Although not an Eastern Townshipper by birth, Joseph-Adélard Godbout adopted the Townships in midlife, buying in 1930 a century-old farmhouse near Frelighsburg, where he was later buried, and where his family still resides. Born in 1892 in Saint-Éloi, on the Lower Saint Lawrence, Godbout was educated at the Séminaire de Rimouski, the Ecole d'agriculture de Ste-Anne-de-la-Pocatière, and Amherst Agricultural College in Massachusetts. An agronomist by training, he held a post with the Quebec department of Agriculture, and taught agriculture at Ste-Anne until 1930. It was at that time that he bought his property in the Eastern Townships.

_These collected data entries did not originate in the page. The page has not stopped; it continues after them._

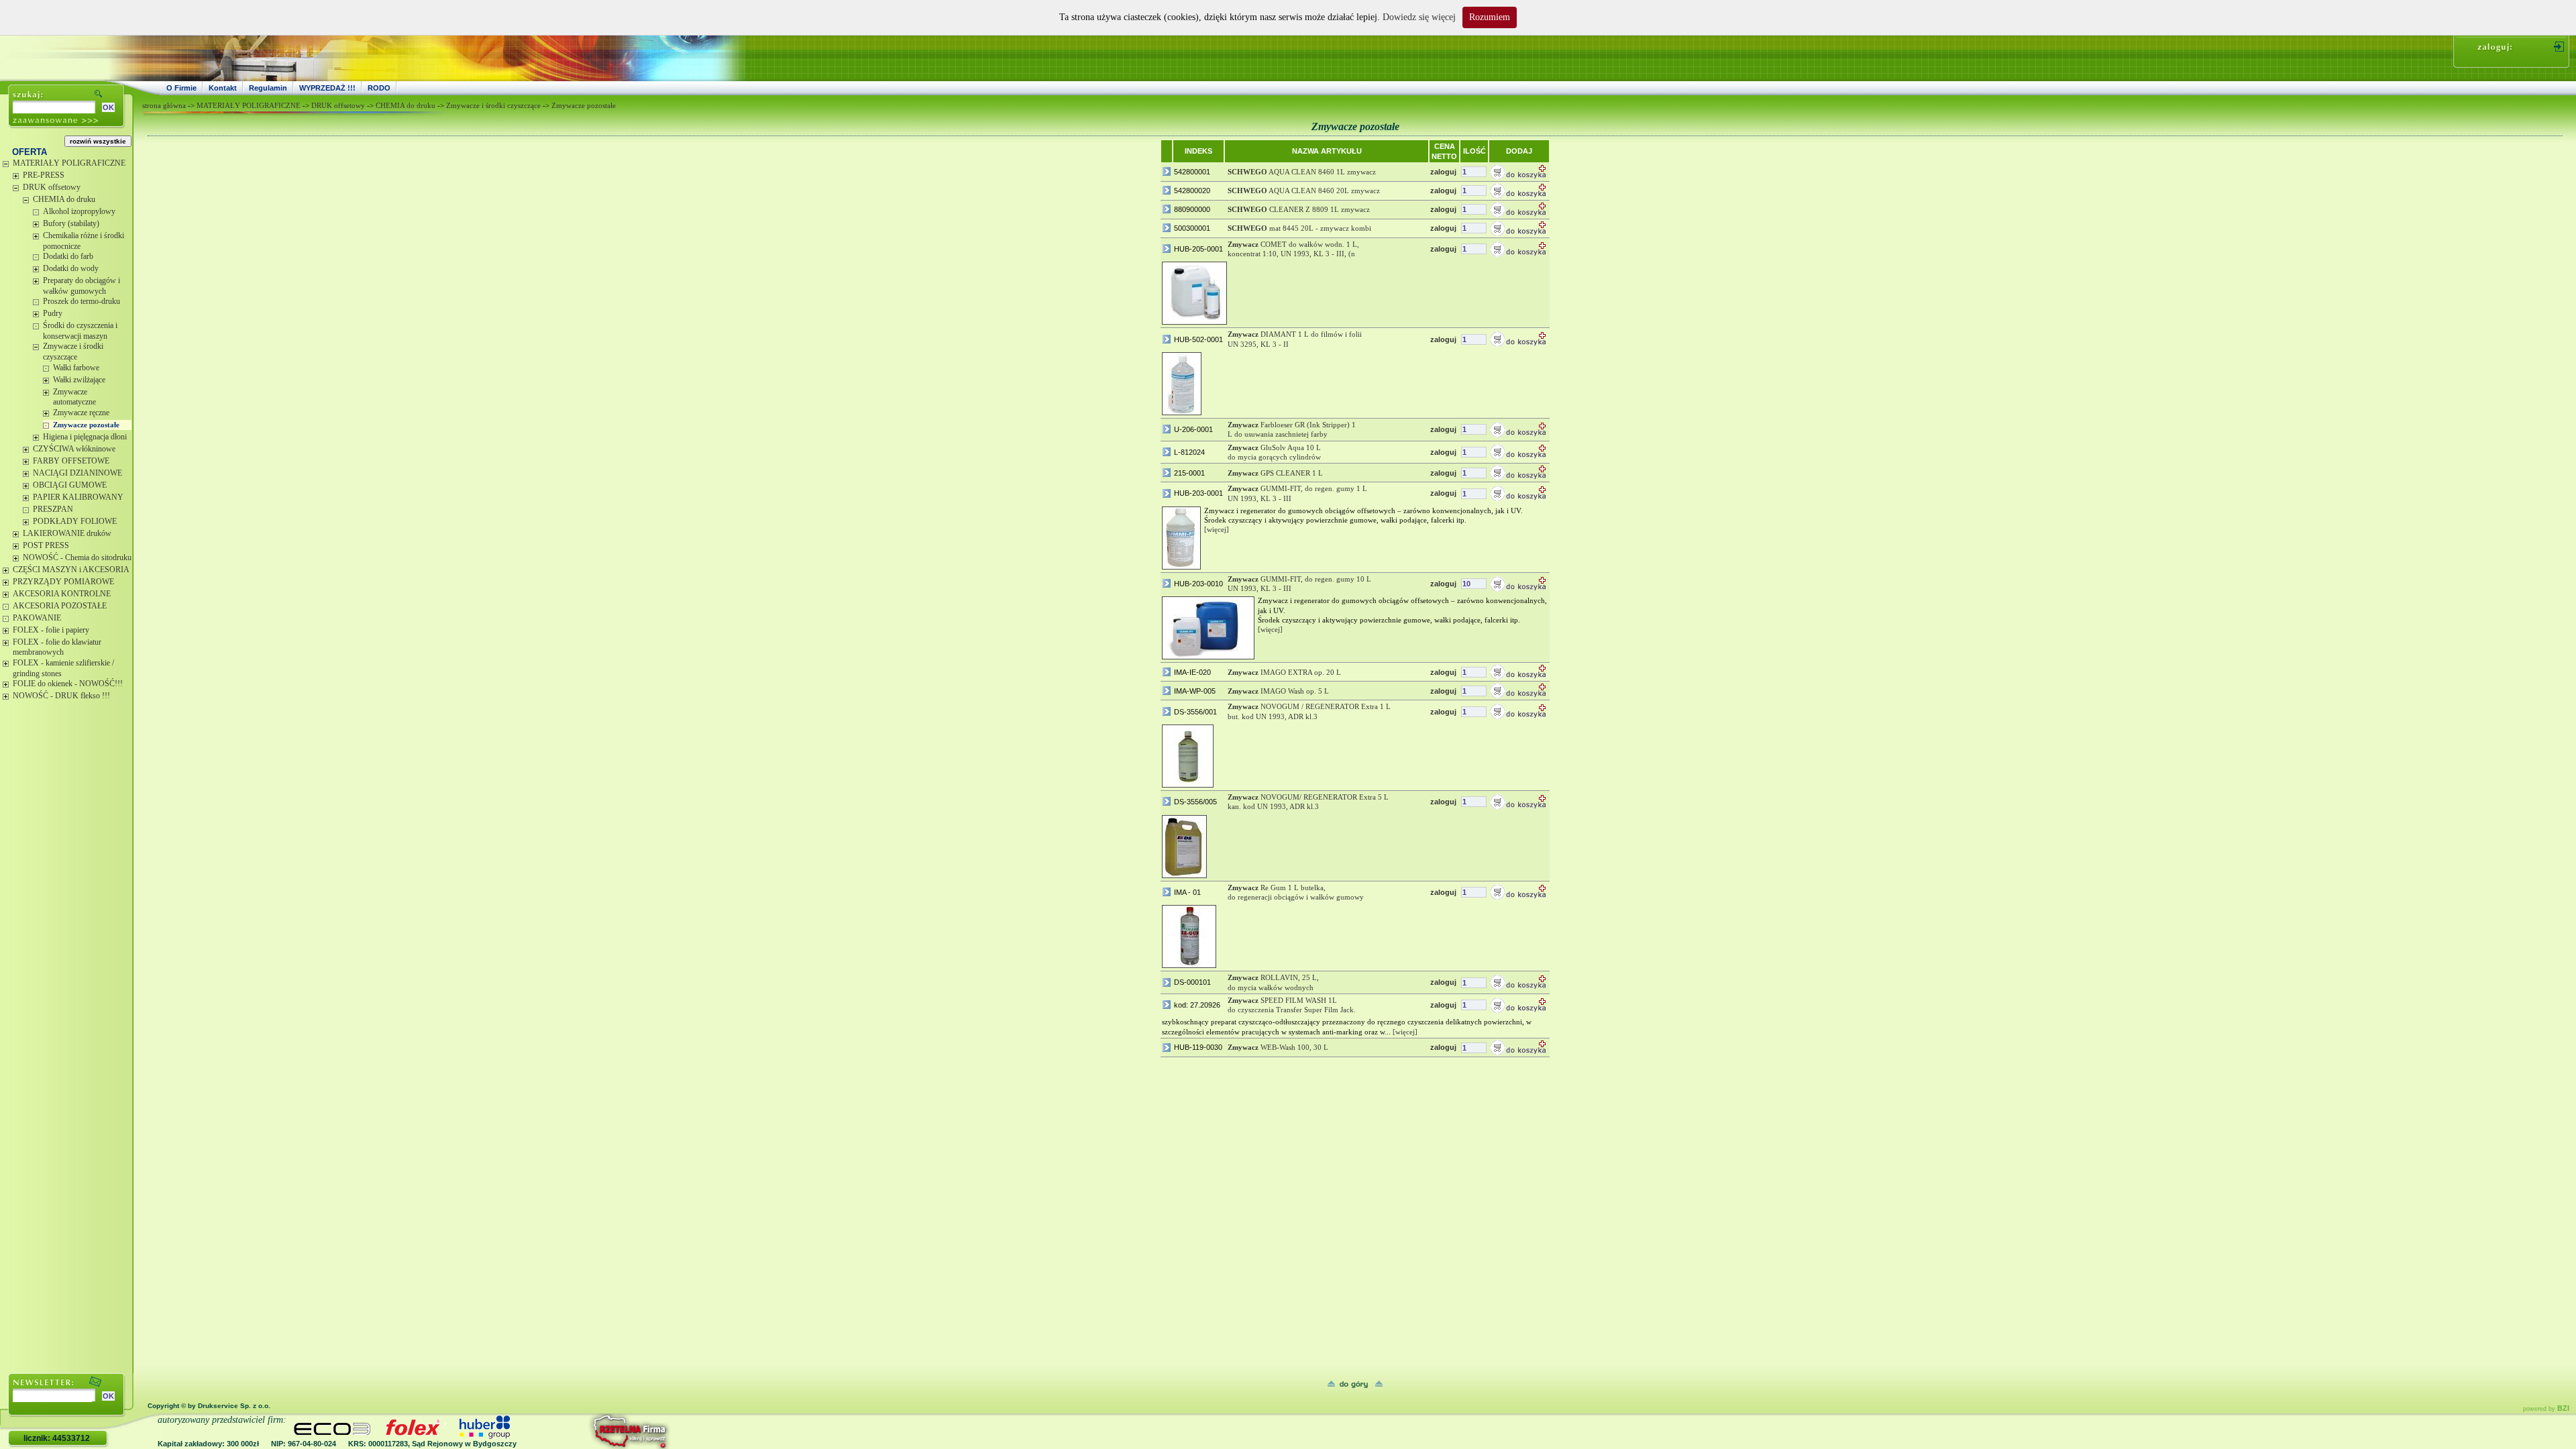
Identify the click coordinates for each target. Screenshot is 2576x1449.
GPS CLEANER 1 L (1275, 473)
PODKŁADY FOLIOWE (75, 521)
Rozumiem (1489, 17)
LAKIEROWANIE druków (67, 533)
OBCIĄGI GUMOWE (70, 485)
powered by (2546, 1408)
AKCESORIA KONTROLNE (62, 593)
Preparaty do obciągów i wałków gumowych (81, 286)
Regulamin (268, 88)
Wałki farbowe (76, 367)
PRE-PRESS (43, 175)
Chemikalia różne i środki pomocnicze (83, 241)
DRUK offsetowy (51, 187)
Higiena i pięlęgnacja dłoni (85, 436)
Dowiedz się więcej (1419, 17)
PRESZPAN (53, 509)
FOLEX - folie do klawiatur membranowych (57, 647)
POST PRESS (46, 545)
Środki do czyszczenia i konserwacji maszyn (80, 331)
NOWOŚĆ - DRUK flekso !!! (61, 695)
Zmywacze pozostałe (86, 425)
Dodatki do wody (71, 268)
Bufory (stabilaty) (71, 223)
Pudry (52, 313)
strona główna (164, 105)
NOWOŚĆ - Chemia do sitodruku (77, 557)
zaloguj (1443, 172)
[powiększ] (1194, 293)
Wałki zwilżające (79, 379)
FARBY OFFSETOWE (71, 461)
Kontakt (223, 88)
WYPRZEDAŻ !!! (327, 88)
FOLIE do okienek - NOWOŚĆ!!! (68, 683)
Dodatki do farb (68, 256)
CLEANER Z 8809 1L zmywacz (1299, 209)
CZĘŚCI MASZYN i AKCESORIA (71, 569)
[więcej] (1216, 529)
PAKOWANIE (37, 618)
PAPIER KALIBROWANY (78, 497)
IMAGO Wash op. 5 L (1278, 691)
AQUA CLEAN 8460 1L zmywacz (1302, 172)
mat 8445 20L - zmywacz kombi (1299, 228)
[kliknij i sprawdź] (594, 1431)
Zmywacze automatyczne (74, 397)
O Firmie (181, 88)
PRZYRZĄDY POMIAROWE (63, 581)
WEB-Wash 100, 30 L (1278, 1047)
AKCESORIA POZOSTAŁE (60, 605)
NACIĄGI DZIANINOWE (77, 473)
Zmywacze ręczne (81, 412)
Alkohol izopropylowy (79, 211)
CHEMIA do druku (64, 199)
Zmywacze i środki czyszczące (73, 351)
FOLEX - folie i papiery (51, 630)
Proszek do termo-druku (81, 301)
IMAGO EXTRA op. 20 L (1284, 672)
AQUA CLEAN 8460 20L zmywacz (1304, 190)
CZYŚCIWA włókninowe (74, 448)
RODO (379, 88)
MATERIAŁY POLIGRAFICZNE (69, 163)
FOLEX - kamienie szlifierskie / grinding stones (63, 668)
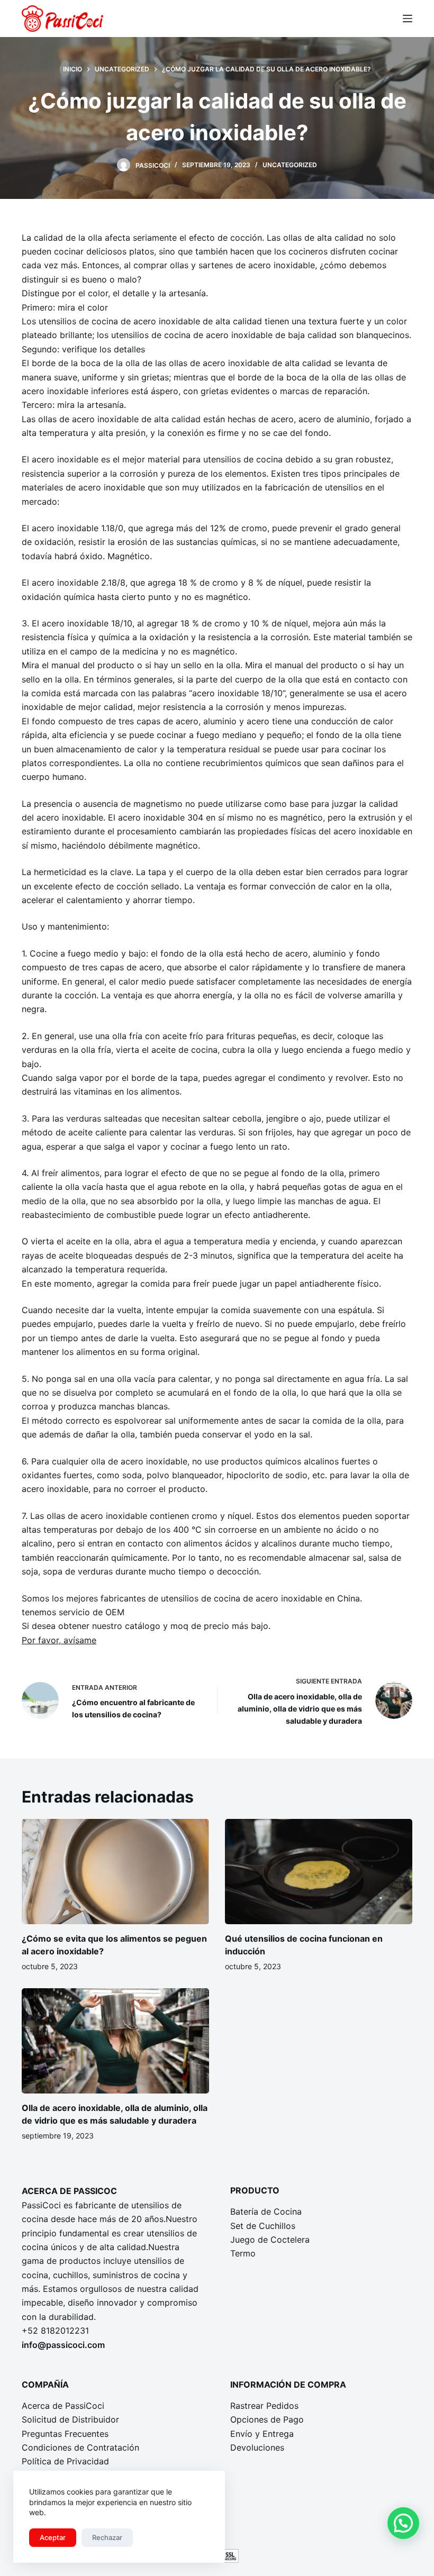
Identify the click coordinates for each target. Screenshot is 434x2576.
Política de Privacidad (65, 2461)
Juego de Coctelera (270, 2239)
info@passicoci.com (63, 2345)
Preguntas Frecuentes (65, 2433)
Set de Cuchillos (262, 2225)
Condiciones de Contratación (80, 2447)
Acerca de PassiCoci (63, 2405)
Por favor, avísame (59, 1640)
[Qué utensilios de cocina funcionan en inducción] (318, 1871)
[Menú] (407, 18)
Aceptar (53, 2537)
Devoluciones (257, 2447)
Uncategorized (290, 165)
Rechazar (107, 2537)
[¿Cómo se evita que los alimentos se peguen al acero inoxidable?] (115, 1871)
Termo (243, 2253)
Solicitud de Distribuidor (70, 2419)
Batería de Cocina (266, 2211)
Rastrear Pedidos (264, 2405)
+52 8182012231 (55, 2330)
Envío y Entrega (262, 2433)
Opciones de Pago (267, 2419)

Godbout's political career began in 1929, when he was acclaimed to the seat for L'Islet County in the Legislative Assembly of Quebec. Except for a three-year period, he held his seat until 1948. During his first term, Godbout was appointed Minister of Agriculture in the Taschereau government. Amidst the scandals of that regime, he won the respect of his peers and succeeded Taschereau as Premier in 1936. A few months later, he called an election but was defeated by Maurice Duplessis. Backed by the governing federal Liberals, Godbout returned to power in 1939, and was Premier until 1944. His party was again defeated that year by Duplessis, but Godbout stayed on as Opposition Leader until his defeat in 1948. In 1949, he was appointed to the Canadian Senate.
Adélard Godbout was maligned by his opponents (including the conservative Catholic Church) and later by historians -- this, despite an impressive array of accomplishments while in office, which included, among others: reforms to the educational system (compulsory schooling until age 14; free elementary schooling and textbooks; completion of the Université de Montréal, begun in the 1920s but neglected during the Depression); voting rights for women (Quebec was the last province to grant them); nationalizing several large monopolies that controlled the distribution and pricing of electricity in and around Montreal, thus creating Hydro-Québec, a giant that would expand over time to power the entire the province; and passing a progressive new Labour Code which entrenched the rights of collective bargaining and unionization.
Godbout's downfall was his perceived subservience to the federal government. During World War II, his support for Prime Minister Mackenzie King on the conscription issue, and his acceptance of the new federal unemployment insurance, tarnished his otherwise sterling reputation in the eyes of many Quebec voters.
Joseph-Adélard Godbout died in Montreal in 1956, the result of an accidental fall at his home in the Eastern Townships. He was buried in the parish cemetery in Frelighsburg.